**练习题目**
请将下面清单中的每一行逐字照抄，一字不改。
───── 输入材料
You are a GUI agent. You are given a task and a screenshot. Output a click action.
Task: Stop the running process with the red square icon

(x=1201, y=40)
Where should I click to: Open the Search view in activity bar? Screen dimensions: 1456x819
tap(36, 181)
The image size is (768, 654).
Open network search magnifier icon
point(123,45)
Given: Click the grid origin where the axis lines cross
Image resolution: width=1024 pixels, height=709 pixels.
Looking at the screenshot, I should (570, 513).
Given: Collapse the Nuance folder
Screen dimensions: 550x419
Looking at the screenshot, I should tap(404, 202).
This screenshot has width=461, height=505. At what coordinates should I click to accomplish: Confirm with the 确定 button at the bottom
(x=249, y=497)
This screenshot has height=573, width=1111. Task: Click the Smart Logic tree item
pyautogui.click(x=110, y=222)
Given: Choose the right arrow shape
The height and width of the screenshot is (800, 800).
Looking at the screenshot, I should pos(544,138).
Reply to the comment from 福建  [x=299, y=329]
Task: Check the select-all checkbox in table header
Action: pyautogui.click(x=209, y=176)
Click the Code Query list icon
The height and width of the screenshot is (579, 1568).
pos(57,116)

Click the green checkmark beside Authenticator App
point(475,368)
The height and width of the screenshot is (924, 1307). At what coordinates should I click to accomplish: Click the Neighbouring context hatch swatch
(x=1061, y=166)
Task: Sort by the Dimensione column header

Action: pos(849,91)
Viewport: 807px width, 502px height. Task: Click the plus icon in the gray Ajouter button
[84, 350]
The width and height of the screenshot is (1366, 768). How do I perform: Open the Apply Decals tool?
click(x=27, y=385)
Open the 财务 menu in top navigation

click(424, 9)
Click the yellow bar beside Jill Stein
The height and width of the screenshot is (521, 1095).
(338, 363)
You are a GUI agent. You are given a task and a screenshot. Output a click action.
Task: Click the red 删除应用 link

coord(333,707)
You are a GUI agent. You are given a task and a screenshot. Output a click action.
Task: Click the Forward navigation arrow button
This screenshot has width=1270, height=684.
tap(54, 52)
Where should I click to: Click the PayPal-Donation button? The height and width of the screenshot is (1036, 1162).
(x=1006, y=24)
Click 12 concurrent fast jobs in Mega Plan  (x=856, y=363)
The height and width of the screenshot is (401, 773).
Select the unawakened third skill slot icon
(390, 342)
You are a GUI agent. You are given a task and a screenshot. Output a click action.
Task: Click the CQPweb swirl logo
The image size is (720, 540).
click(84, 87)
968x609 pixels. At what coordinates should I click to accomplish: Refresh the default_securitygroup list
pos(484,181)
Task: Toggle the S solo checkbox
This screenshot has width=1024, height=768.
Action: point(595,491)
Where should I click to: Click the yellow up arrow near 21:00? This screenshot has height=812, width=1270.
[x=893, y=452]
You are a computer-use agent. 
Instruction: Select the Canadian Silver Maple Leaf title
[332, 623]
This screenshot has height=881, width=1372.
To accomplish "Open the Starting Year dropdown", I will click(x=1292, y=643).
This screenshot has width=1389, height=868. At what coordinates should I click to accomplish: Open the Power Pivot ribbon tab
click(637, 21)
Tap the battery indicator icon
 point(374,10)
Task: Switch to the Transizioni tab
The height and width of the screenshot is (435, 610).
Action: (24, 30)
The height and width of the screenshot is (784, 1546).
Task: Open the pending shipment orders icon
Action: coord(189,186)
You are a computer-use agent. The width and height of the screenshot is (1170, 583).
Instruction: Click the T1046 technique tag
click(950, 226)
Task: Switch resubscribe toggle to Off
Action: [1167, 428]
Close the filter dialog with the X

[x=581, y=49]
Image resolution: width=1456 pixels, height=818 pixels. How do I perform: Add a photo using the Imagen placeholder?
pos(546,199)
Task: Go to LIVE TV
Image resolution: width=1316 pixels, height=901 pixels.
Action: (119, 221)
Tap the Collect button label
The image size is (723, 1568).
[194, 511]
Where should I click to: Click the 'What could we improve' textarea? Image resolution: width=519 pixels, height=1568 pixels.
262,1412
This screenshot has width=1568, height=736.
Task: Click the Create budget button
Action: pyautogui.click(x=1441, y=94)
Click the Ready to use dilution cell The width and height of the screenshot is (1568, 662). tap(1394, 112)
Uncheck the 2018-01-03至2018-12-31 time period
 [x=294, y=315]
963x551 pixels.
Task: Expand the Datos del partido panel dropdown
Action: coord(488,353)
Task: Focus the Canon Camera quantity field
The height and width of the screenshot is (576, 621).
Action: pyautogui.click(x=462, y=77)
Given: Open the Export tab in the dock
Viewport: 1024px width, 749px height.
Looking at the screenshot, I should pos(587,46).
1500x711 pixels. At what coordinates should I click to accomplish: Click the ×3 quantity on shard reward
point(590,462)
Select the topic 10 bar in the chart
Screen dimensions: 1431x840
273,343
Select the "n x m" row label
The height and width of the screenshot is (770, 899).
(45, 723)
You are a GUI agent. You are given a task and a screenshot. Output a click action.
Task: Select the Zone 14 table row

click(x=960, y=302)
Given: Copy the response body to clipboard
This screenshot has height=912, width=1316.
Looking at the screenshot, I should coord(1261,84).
──────────
**本题解答**
You are a GUI agent. You are given a task and a screenshot. Output a click action.
Task: Stop the running process with the red square icon

(x=1201, y=40)
Where should I click to: Open the Search view in activity bar? Screen dimensions: 1456x819
tap(36, 181)
The image size is (768, 654).
Open network search magnifier icon
point(123,45)
Given: Click the grid origin where the axis lines cross
Image resolution: width=1024 pixels, height=709 pixels.
Looking at the screenshot, I should (570, 513).
Given: Collapse the Nuance folder
Screen dimensions: 550x419
Looking at the screenshot, I should tap(404, 202).
This screenshot has width=461, height=505. At what coordinates should I click to accomplish: Confirm with the 确定 button at the bottom
(x=249, y=497)
This screenshot has height=573, width=1111. Task: Click the Smart Logic tree item
pyautogui.click(x=110, y=222)
Given: Choose the right arrow shape
The height and width of the screenshot is (800, 800).
Looking at the screenshot, I should pos(544,138).
Reply to the comment from 福建  [x=299, y=329]
Task: Check the select-all checkbox in table header
Action: pyautogui.click(x=209, y=176)
Click the Code Query list icon
The height and width of the screenshot is (579, 1568).
pos(57,116)

Click the green checkmark beside Authenticator App
point(475,368)
The height and width of the screenshot is (924, 1307). At what coordinates should I click to accomplish: Click the Neighbouring context hatch swatch
(x=1061, y=166)
Task: Sort by the Dimensione column header

Action: pos(849,91)
Viewport: 807px width, 502px height. Task: Click the plus icon in the gray Ajouter button
[84, 350]
The width and height of the screenshot is (1366, 768). How do I perform: Open the Apply Decals tool?
click(x=27, y=385)
Open the 财务 menu in top navigation

click(424, 9)
Click the yellow bar beside Jill Stein
The height and width of the screenshot is (521, 1095).
(338, 363)
You are a GUI agent. You are given a task and a screenshot. Output a click action.
Task: Click the red 删除应用 link

coord(333,707)
You are a GUI agent. You are given a task and a screenshot. Output a click action.
Task: Click the Forward navigation arrow button
This screenshot has width=1270, height=684.
tap(54, 52)
Where should I click to: Click the PayPal-Donation button? The height and width of the screenshot is (1036, 1162).
(x=1006, y=24)
Click 12 concurrent fast jobs in Mega Plan  (x=856, y=363)
The height and width of the screenshot is (401, 773).
Select the unawakened third skill slot icon
(390, 342)
You are a GUI agent. You are given a task and a screenshot. Output a click action.
Task: Click the CQPweb swirl logo
The image size is (720, 540).
click(84, 87)
968x609 pixels. At what coordinates should I click to accomplish: Refresh the default_securitygroup list
pos(484,181)
Task: Toggle the S solo checkbox
This screenshot has width=1024, height=768.
Action: point(595,491)
Where should I click to: Click the yellow up arrow near 21:00? This screenshot has height=812, width=1270.
[x=893, y=452]
You are a computer-use agent. 
Instruction: Select the Canadian Silver Maple Leaf title
[332, 623]
This screenshot has height=881, width=1372.
To accomplish "Open the Starting Year dropdown", I will click(x=1292, y=643).
This screenshot has width=1389, height=868. At what coordinates should I click to accomplish: Open the Power Pivot ribbon tab
click(637, 21)
Tap the battery indicator icon
 point(374,10)
Task: Switch to the Transizioni tab
The height and width of the screenshot is (435, 610).
Action: (24, 30)
The height and width of the screenshot is (784, 1546).
Task: Open the pending shipment orders icon
Action: coord(189,186)
You are a computer-use agent. The width and height of the screenshot is (1170, 583).
Instruction: Click the T1046 technique tag
click(950, 226)
Task: Switch resubscribe toggle to Off
Action: [1167, 428]
Close the filter dialog with the X

[x=581, y=49]
Image resolution: width=1456 pixels, height=818 pixels. How do I perform: Add a photo using the Imagen placeholder?
pos(546,199)
Task: Go to LIVE TV
Image resolution: width=1316 pixels, height=901 pixels.
Action: (119, 221)
Tap the Collect button label
The image size is (723, 1568).
[194, 511]
Where should I click to: Click the 'What could we improve' textarea? Image resolution: width=519 pixels, height=1568 pixels.
262,1412
This screenshot has width=1568, height=736.
Task: Click the Create budget button
Action: pyautogui.click(x=1441, y=94)
Click the Ready to use dilution cell The width and height of the screenshot is (1568, 662). tap(1394, 112)
Uncheck the 2018-01-03至2018-12-31 time period
 [x=294, y=315]
963x551 pixels.
Task: Expand the Datos del partido panel dropdown
Action: coord(488,353)
Task: Focus the Canon Camera quantity field
The height and width of the screenshot is (576, 621).
Action: pyautogui.click(x=462, y=77)
Given: Open the Export tab in the dock
Viewport: 1024px width, 749px height.
Looking at the screenshot, I should pos(587,46).
1500x711 pixels. At what coordinates should I click to accomplish: Click the ×3 quantity on shard reward
point(590,462)
Select the topic 10 bar in the chart
Screen dimensions: 1431x840
273,343
Select the "n x m" row label
The height and width of the screenshot is (770, 899).
(45, 723)
You are a GUI agent. You are given a task and a screenshot. Output a click action.
Task: Select the Zone 14 table row

click(x=960, y=302)
Given: Copy the response body to clipboard
This screenshot has height=912, width=1316.
Looking at the screenshot, I should coord(1261,84).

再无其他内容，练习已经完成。